Forte aliado de Trump, o Louisianan é membro do pequeno mas poderoso House Freedom Caucus, cujas crenças fortemente conservadoras inviabilizaram os planos dos republicanos moderados em várias batalhas de alto nível. O site do Congresso de Higgins o identifica como um “defensor do governo pequeno, impostos baixos, fronteiras seguras e liberdades individuais”.
“Tal como está escrito, este projeto de lei expõe e fere milhares de pessoas inocentes – testemunhas, pessoas que forneceram álibis, familiares e outros”, escreveu ele. “Promulgado na sua forma actual, este tipo de divulgação ampla de ficheiros de investigação criminal, divulgados a meios de comunicação frenéticos, causará sofrimento a pessoas inocentes. Não pelo meu voto.”

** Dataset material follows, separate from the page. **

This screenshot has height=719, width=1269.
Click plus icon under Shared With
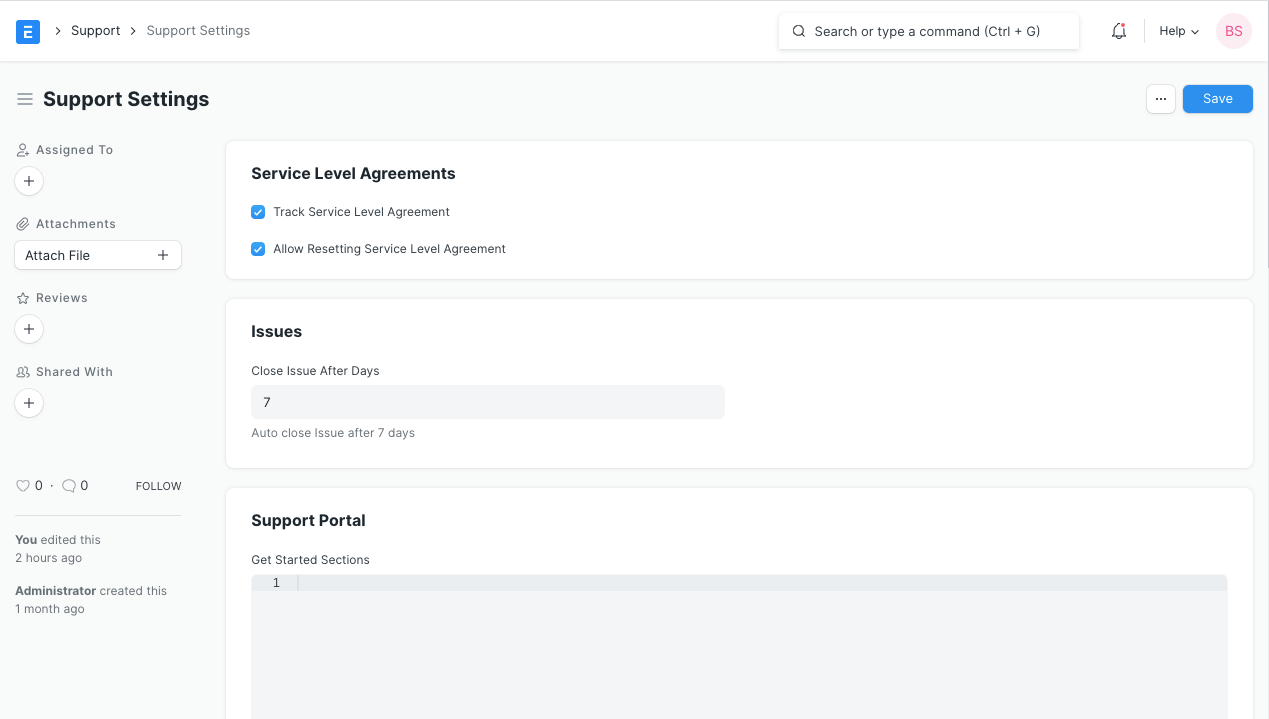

Clay Higgins enfatizou que a investigação do comitê de supervisão sobre Epstein, do qual ele faz parte, produziria mais documentos e satisfaria as questões restantes. “Esse esforço continuará de uma forma que forneça toda a proteção aos americanos inocentes”, escreveu o congressista. “Se o Senado alterar o projeto de lei para abordar adequadamente a privacidade das vítimas e de outros americanos identificados, mas não envolvidos em um processo criminal, votarei a favor desse projeto quando ele voltar à Câmara.”